- WHAT NEEDS TO BE DONE -
Could you extract every line below verbatim, omitting the pictures from your answer?

- EXTRACTED ENTRIES -
- - -
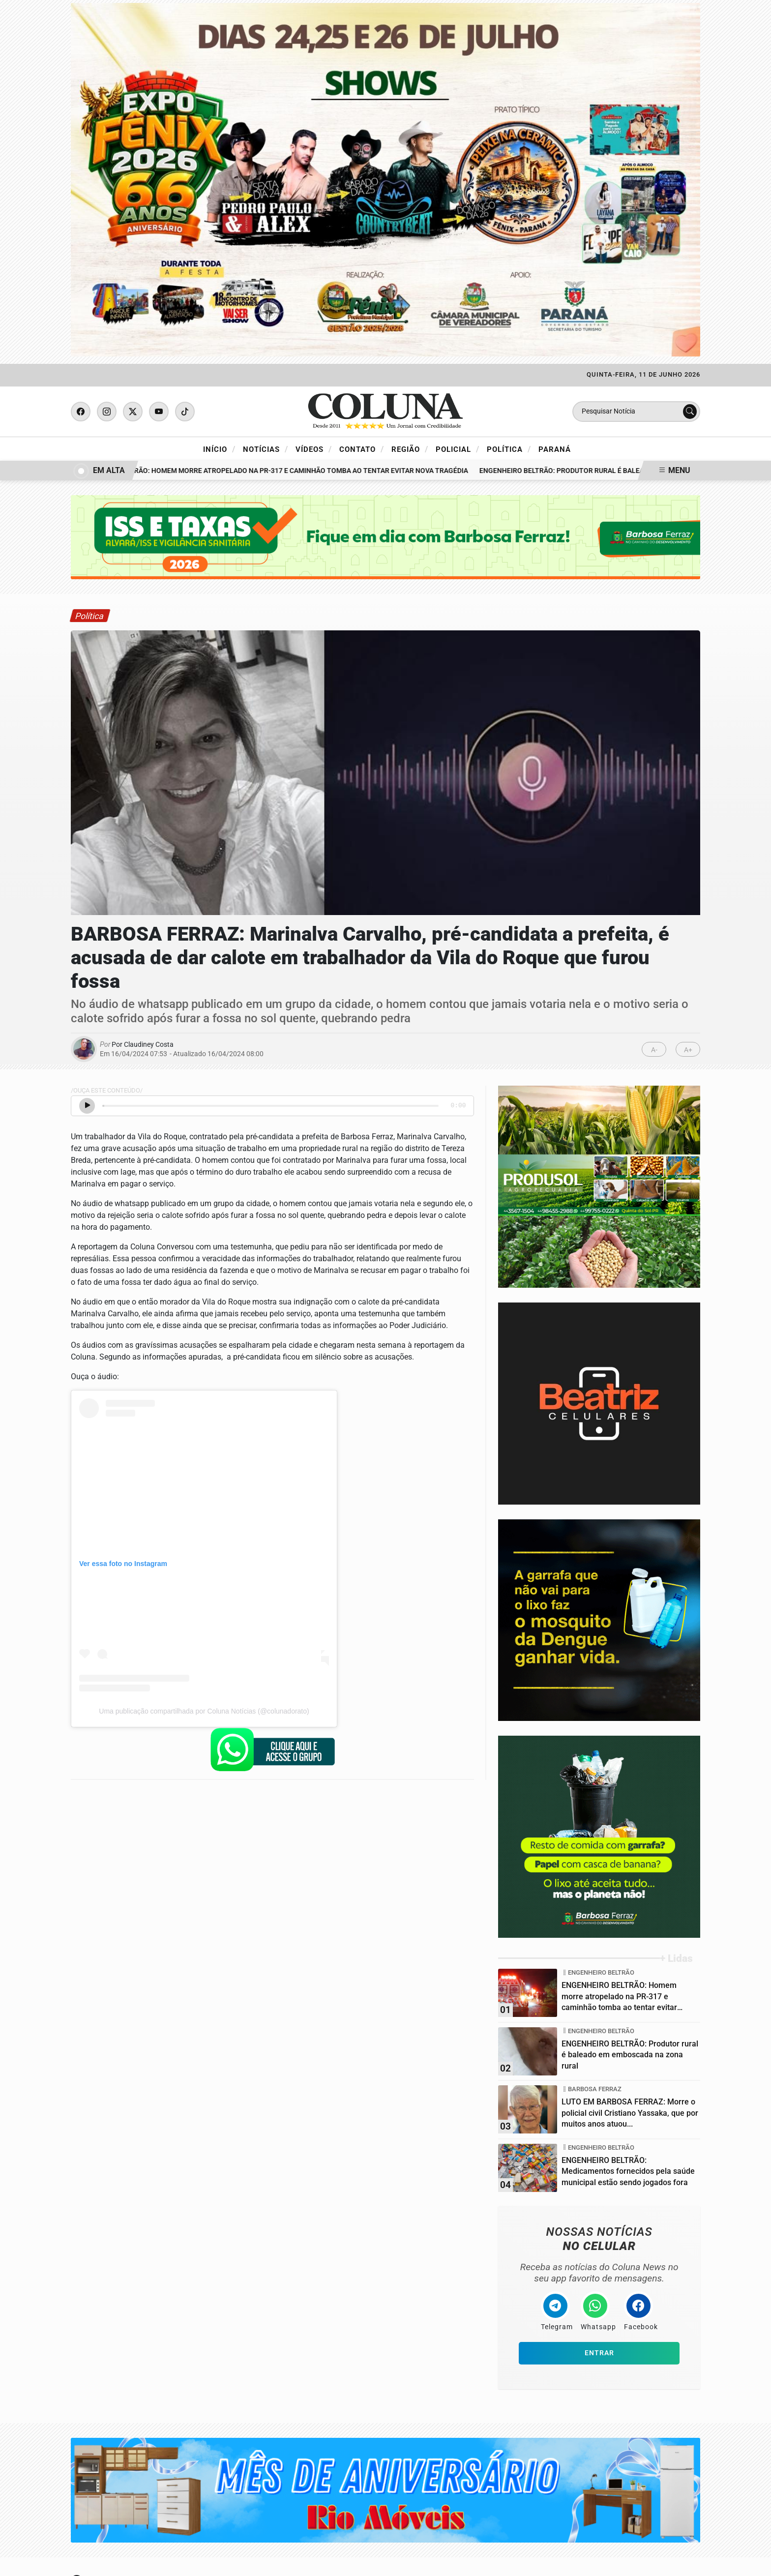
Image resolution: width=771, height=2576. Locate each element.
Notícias (265, 449)
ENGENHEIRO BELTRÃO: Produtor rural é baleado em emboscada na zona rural (624, 471)
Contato (361, 449)
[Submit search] (690, 411)
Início (219, 449)
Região (409, 449)
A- (654, 1050)
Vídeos (314, 449)
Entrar (599, 2353)
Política (509, 449)
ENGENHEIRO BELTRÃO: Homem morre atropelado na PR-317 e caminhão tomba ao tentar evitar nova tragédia (275, 471)
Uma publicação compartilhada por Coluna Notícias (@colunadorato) (204, 1711)
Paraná (554, 449)
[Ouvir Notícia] (87, 1106)
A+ (688, 1050)
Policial (457, 449)
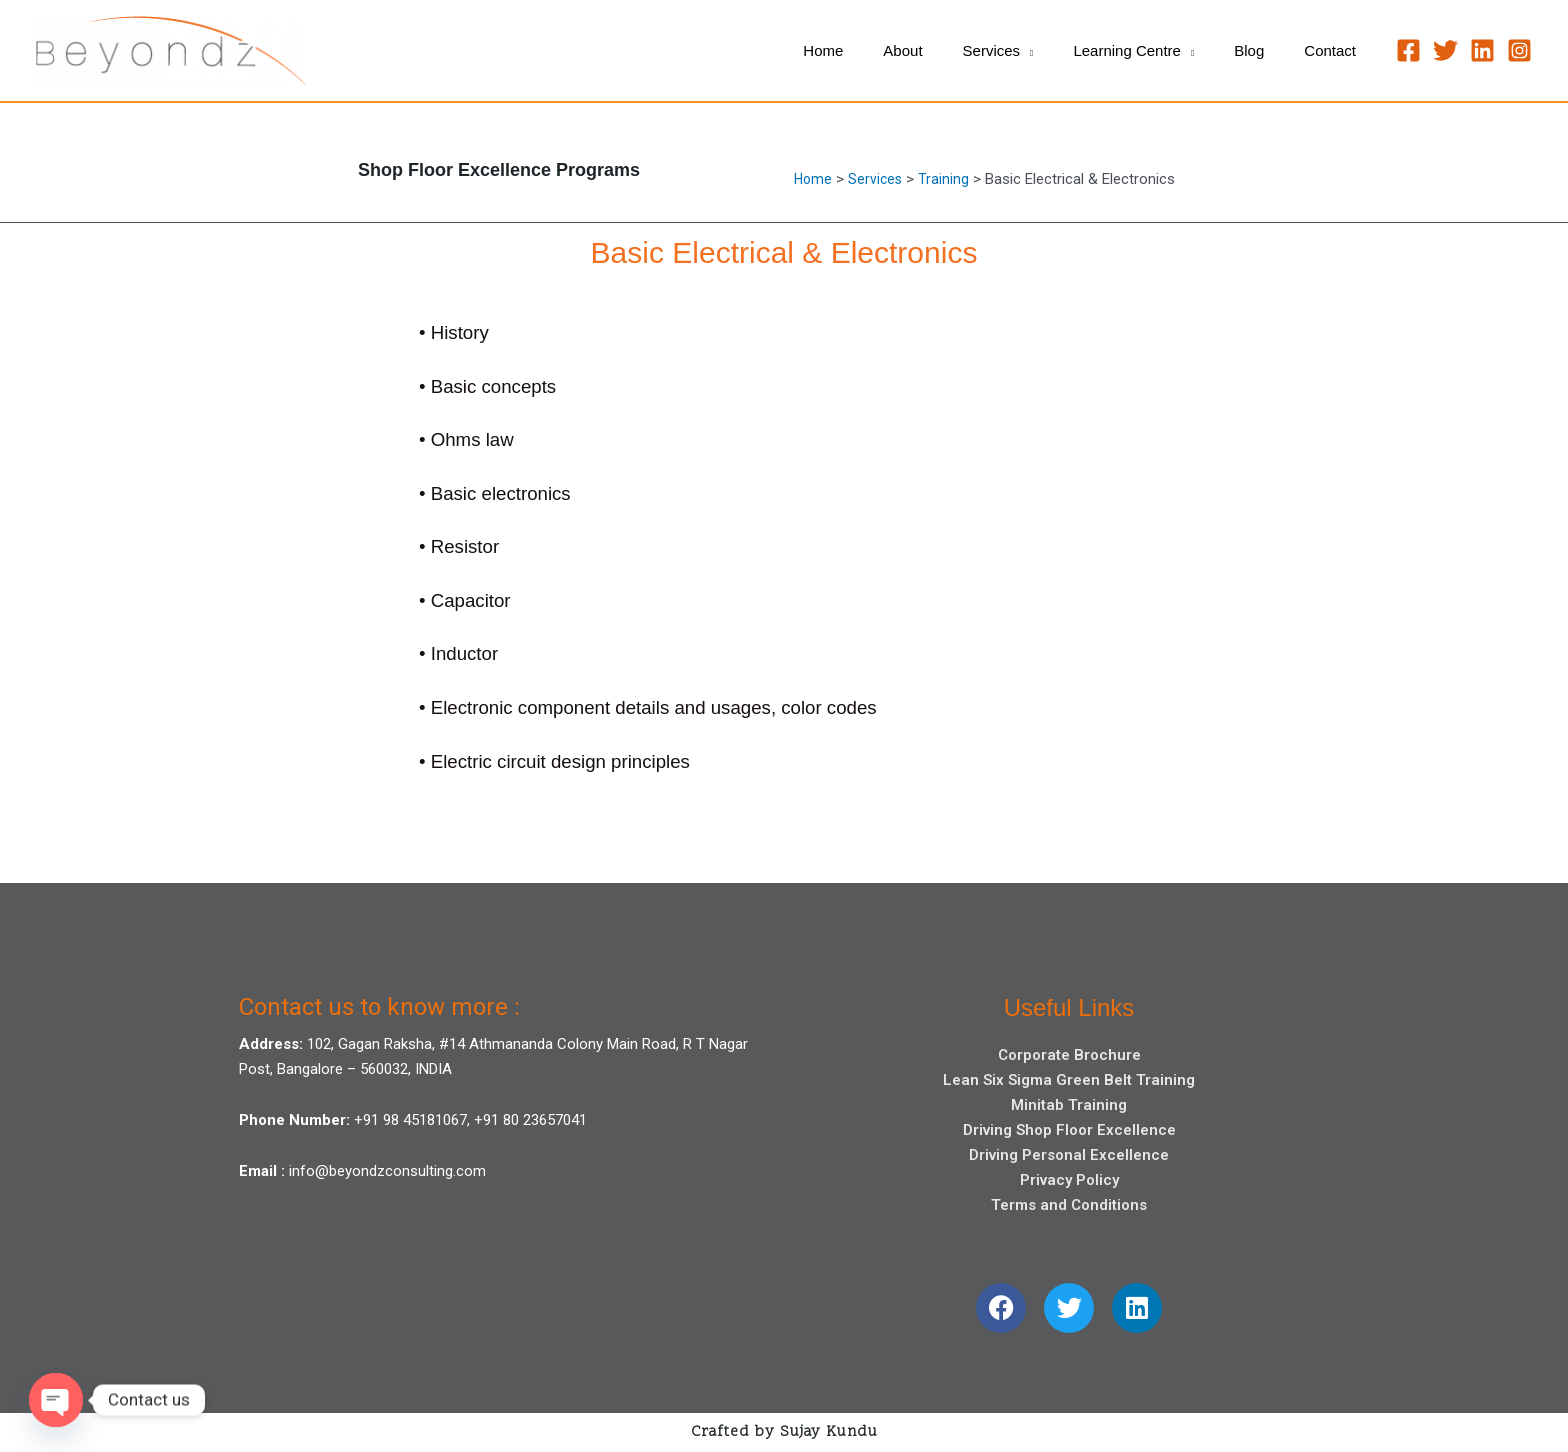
- - -
- COMPLETED EXERCISE -
Image resolution: width=771, height=2576. Locate each element.
Notícias (265, 449)
ENGENHEIRO BELTRÃO: Produtor rural é baleado em emboscada na zona rural (624, 471)
Contato (361, 449)
[Submit search] (690, 411)
Início (219, 449)
Região (409, 449)
A- (654, 1050)
Vídeos (314, 449)
Entrar (599, 2353)
Política (509, 449)
ENGENHEIRO BELTRÃO: Homem morre atropelado na PR-317 e caminhão tomba ao tentar evitar nova tragédia (275, 471)
Uma publicação compartilhada por Coluna Notícias (@colunadorato) (204, 1711)
Paraná (554, 449)
[Ouvir Notícia] (87, 1106)
A+ (688, 1050)
Policial (457, 449)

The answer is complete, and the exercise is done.